Regarding perceptions, one way to look at it is that prices have increased for everyone, while job creation has only benefited some. “The hugely impressive job market has not been reflected in an improvement in consumer sentiment,” said Jason Furman. Unemployment has been shorter and less severe than in other crises. “There’s less anxiety about getting a job, which somewhat devalued the job itself. Since most people were employed before and still are, the fear of job loss is not as prevalent.” However, due to inflation, real wages have increased at a slower pace than usual, except for the bottom 10% of the population, so “for most people, the view of the economy may not be so positive. To me, this subject is endlessly captivating and puzzling.”

Despite dropping inflation, the cost of living remains high. “People are still upset that everything is so expensive, especially essentials like food and energy. Prices are high and it’s noticeable,” said Dana Peterson. “Many consumers are frustrated about not being able to afford the homes they want, because mortgage rates — although now under 8% — are still considerably higher than in recent years.”

Then there’s the opinion polls. “There’s a big divide in how people respond to surveys,” said Wolfers. Economists Ryan Cummings and Neale Mahoney from Stanford University call it asymmetric amplification. “We find that Republicans cheer louder when their party is in control and boo louder when their party is out of control, and that adjusting the decibel level so that Republicans and Democrats cheer with equal volume explains 30% of the current gap between observed consumer sentiment and what you would predict using economic fundamentals.” They also mentioned social media’s role in magnifying negative news, media bias, and how downbeat survey responses on the economy are a form of “referred pain” from broader concerns over domestic and geopolitical events.

President Joe Biden at an event in Baltimore; January 2023.
President Joe Biden at an event in Baltimore; January 2023.Drew Angerer (GETTY IMAGES)

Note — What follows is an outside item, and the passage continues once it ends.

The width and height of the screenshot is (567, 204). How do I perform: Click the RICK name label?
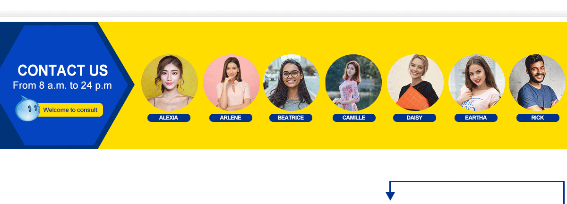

How will the economy influence the rematch between Biden and Trump? In the November 2022 mid-term elections, issues like democracy and abortion mattered more to voters than inflation, which was soaring at that time. The same topics continue to outweigh economic issues in the runup to the elections this November. Other prominent issues include President Biden’s age (and to a lesser extent Trump’s age), Trump’s criminal and civil charges, foreign policy, security and especially immigration and border control.

It might be too early to tell how the economy will affect election results. “Should the U.S. economy, and in particular its labor market, approach the election with their current level of buoyancy, and with more moderate inflation, this could favor the incumbent. On the other hand, in the event of a hard landing of the economy or a shift in the inflationary dynamics that pushes it back upwards, the context would be more favorable to the Republican candidate,” wrote Ricard Murillo of CaixaBank Research. Wolfers, on the other hand, believes that the current economic situation favors the president: “Considering the economy, I predict President Biden will win re-election,” he said, while acknowledging that many factors influence the way people vote.

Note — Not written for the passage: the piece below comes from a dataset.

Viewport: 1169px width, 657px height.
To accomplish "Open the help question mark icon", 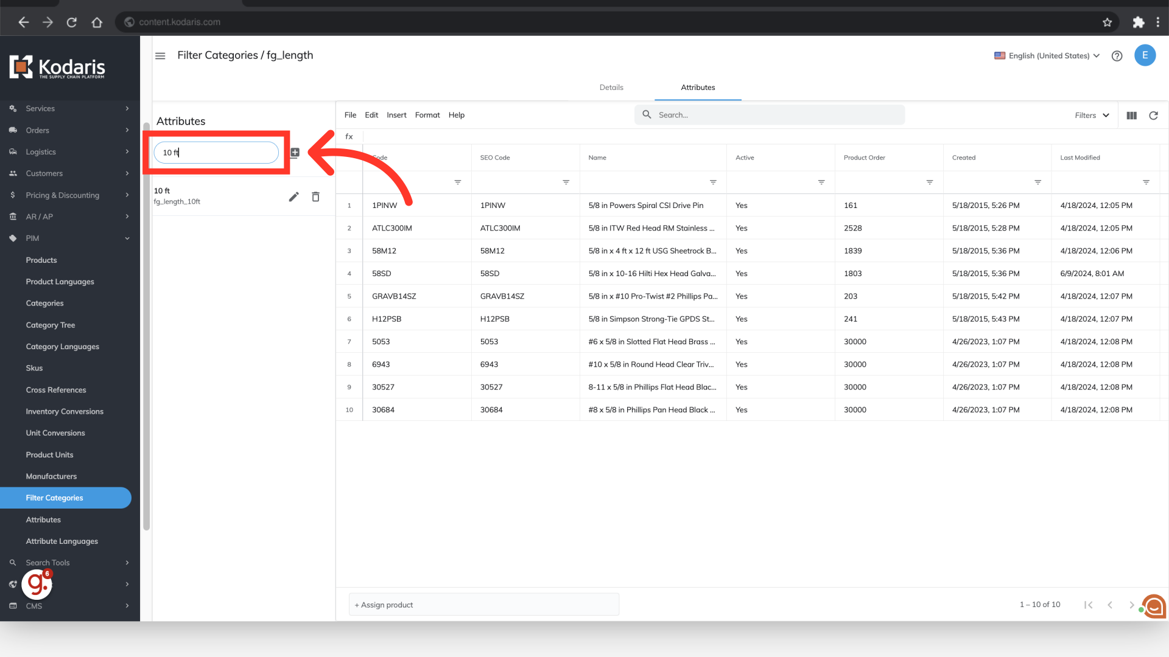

Nomura’s Naka Matsuzawa wrote in a March report that unlike the 2016 presidential elections, Trump’s victory would not be a huge surprise to capital markets. In fact, it’s the predominant scenario at the moment: not “if Trump,” but “most likely Trump.” Many polls have shown rising approval ratings for Trump that are now higher than Biden’s. It’s unclear how extensive the impact of a “most likely Trump” scenario will be on markets, and how much it has already been factored in. Market views on the effects of a Trump win vary.

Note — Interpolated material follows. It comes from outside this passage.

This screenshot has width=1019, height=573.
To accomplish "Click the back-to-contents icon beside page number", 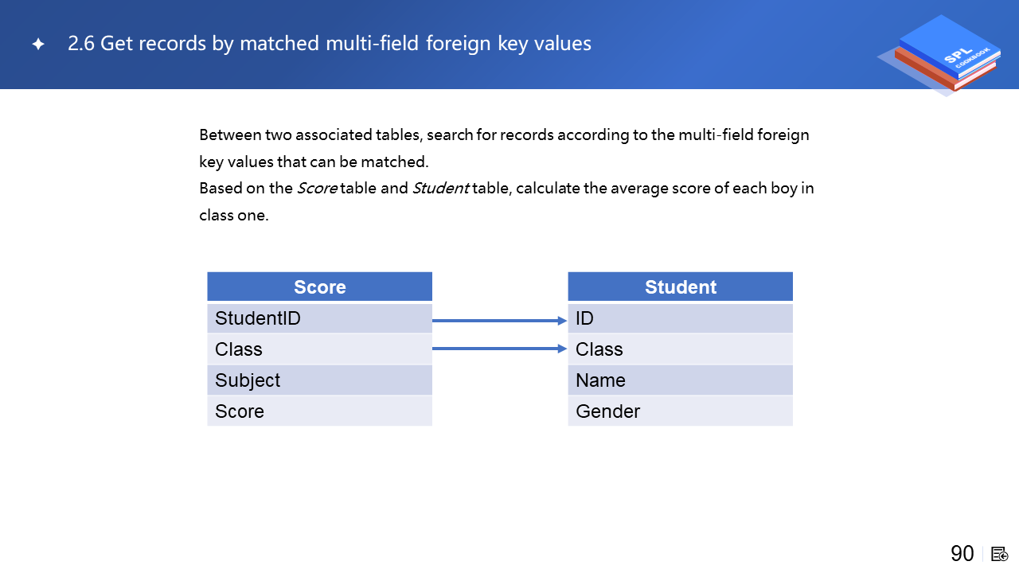I will pos(1000,554).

Moody’s Mark Zandi, on the other hand, believes the elections have a significant impact. “It’s very likely the election for president is going to be very close and potentially contested. That could create a lot of volatility in financial markets and undermine consumer sentiment, and that’s an issue to watch,” he said. “It’s certainly a threat, a risk in the context of the very difficult political environment that exists today in the nation.”